■ ABOUT THIS EXERCISE ■
Which lines run from the one containing "Given: Click the Show report button" through the last line of the records? Copy them exactly, leaving pictures out.

(DATASET EXCERPTS Opens)

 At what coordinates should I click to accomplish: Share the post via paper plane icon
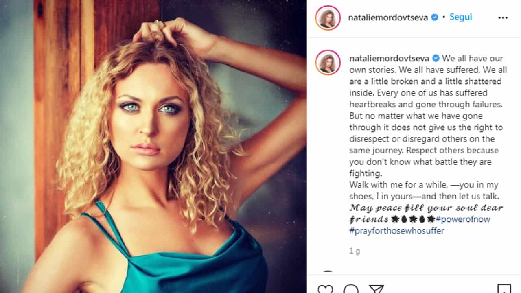(376, 289)
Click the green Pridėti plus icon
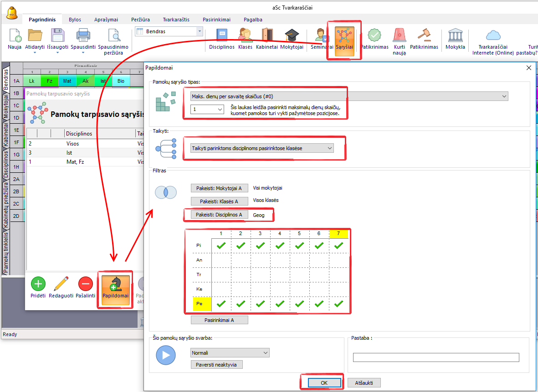 point(38,284)
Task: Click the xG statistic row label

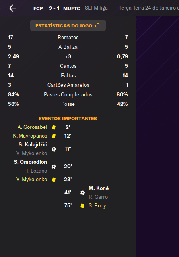Action: coord(68,57)
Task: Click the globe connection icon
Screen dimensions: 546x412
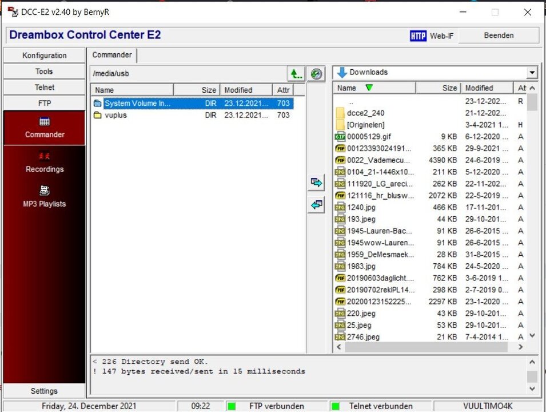Action: pos(316,73)
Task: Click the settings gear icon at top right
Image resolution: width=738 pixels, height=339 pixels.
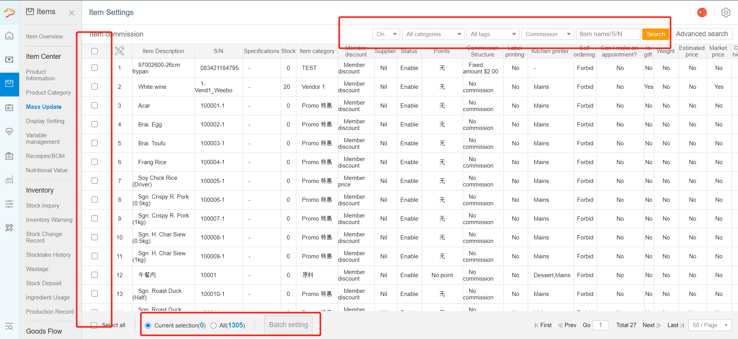Action: (726, 12)
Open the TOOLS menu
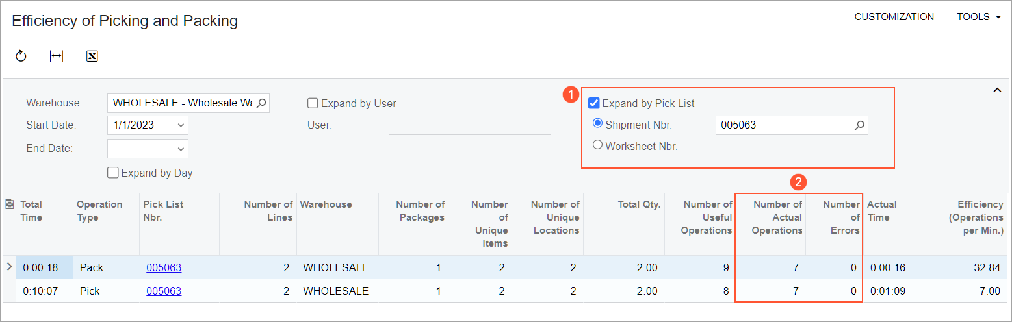The width and height of the screenshot is (1012, 322). point(979,17)
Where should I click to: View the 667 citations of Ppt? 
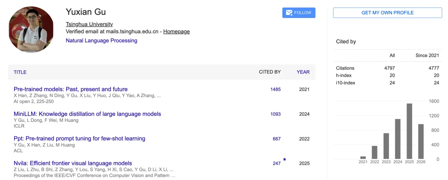[277, 139]
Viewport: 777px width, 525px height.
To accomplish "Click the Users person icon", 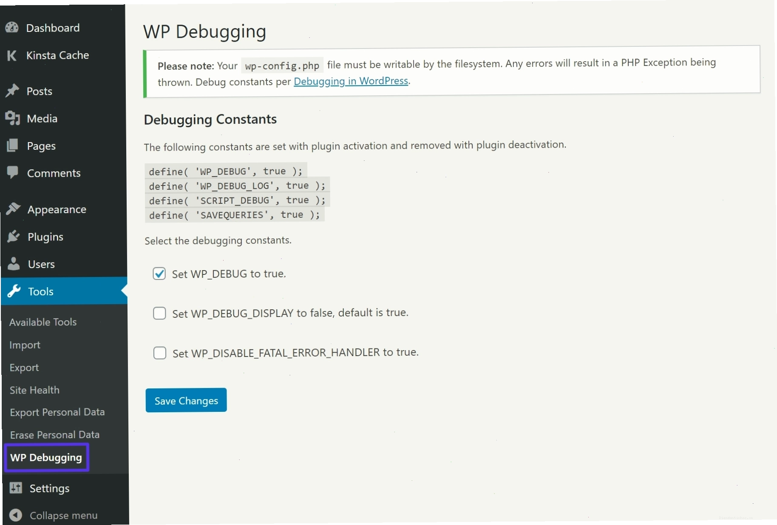I will pos(14,264).
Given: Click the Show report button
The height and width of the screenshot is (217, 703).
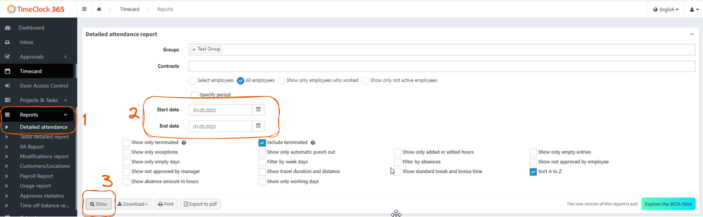Looking at the screenshot, I should (x=99, y=204).
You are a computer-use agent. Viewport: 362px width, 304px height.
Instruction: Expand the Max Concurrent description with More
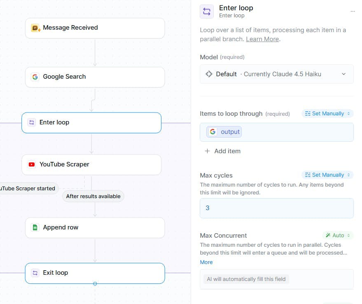click(x=206, y=262)
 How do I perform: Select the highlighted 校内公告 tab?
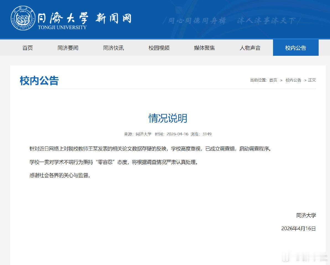[x=295, y=48]
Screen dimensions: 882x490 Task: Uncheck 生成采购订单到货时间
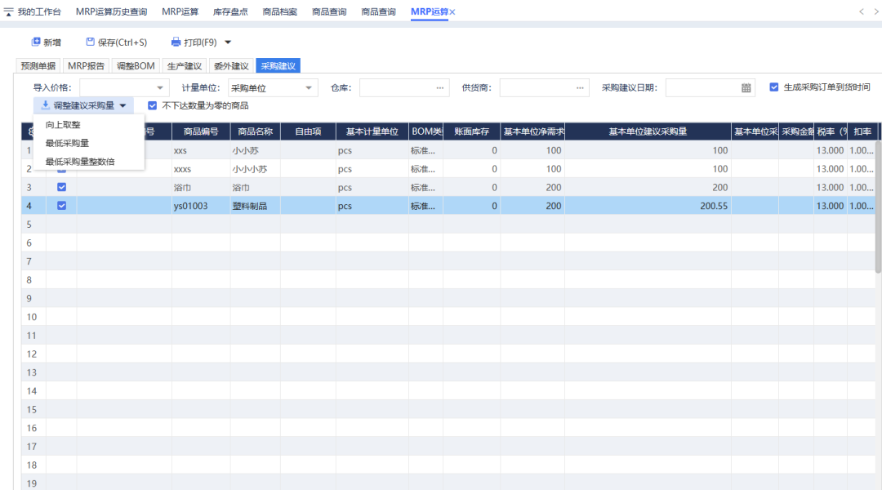tap(774, 87)
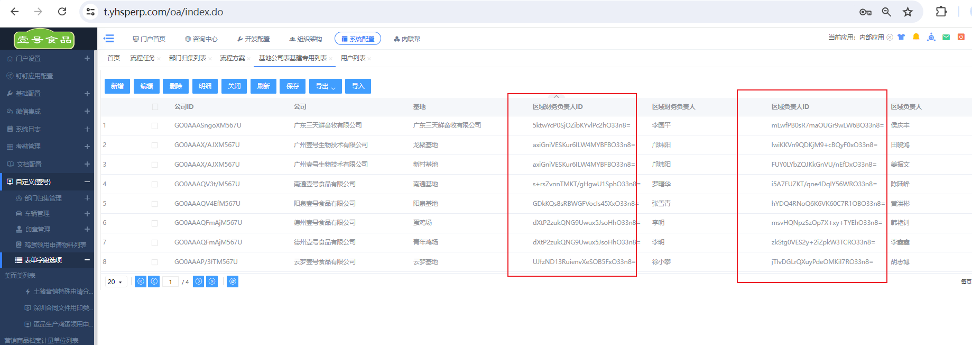Open the notification bell icon
The image size is (972, 345).
916,37
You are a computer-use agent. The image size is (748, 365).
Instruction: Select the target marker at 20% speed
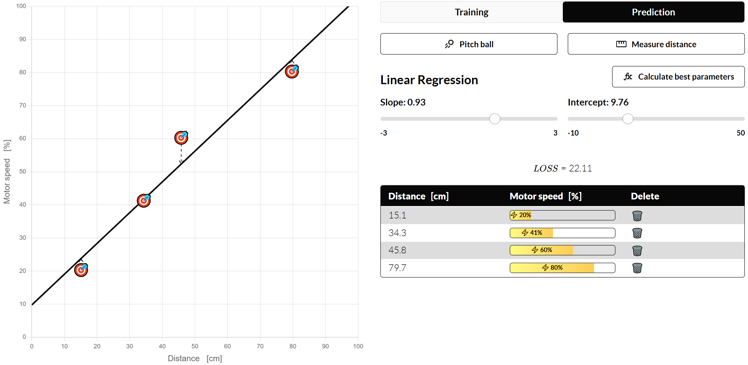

(DATASET EXCERPTS Closes)

■ TASK RESULT ■
Given: Click the Show report button
The height and width of the screenshot is (217, 703).
Looking at the screenshot, I should (x=99, y=204).
You are a computer-use agent. Viewport: 362px width, 304px height.
Instruction: Expand the Max Concurrent description with More
click(x=206, y=262)
 How do I perform: Select the highlighted 校内公告 tab?
[x=295, y=48]
Screen dimensions: 882x490 Task: Uncheck 生成采购订单到货时间
tap(774, 87)
Open the notification bell icon
The image size is (972, 345).
916,37
You are a computer-use agent. The image size is (748, 365).
Instruction: Select the target marker at 20% speed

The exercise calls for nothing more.